### What you are asked to do
Down to the last line, copy the records below without any change.

### Stored data
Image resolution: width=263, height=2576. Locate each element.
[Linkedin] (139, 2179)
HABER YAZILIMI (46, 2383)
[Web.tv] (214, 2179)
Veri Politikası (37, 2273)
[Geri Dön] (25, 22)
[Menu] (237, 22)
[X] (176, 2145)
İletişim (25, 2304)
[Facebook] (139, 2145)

### Result
Image resolution: width=263, height=2576. Locate each element.
[Linkedin] (139, 2179)
HABER YAZILIMI (46, 2383)
[Web.tv] (214, 2179)
Veri Politikası (37, 2273)
[Geri Dön] (25, 22)
[Menu] (237, 22)
[X] (176, 2145)
İletişim (25, 2304)
[Facebook] (139, 2145)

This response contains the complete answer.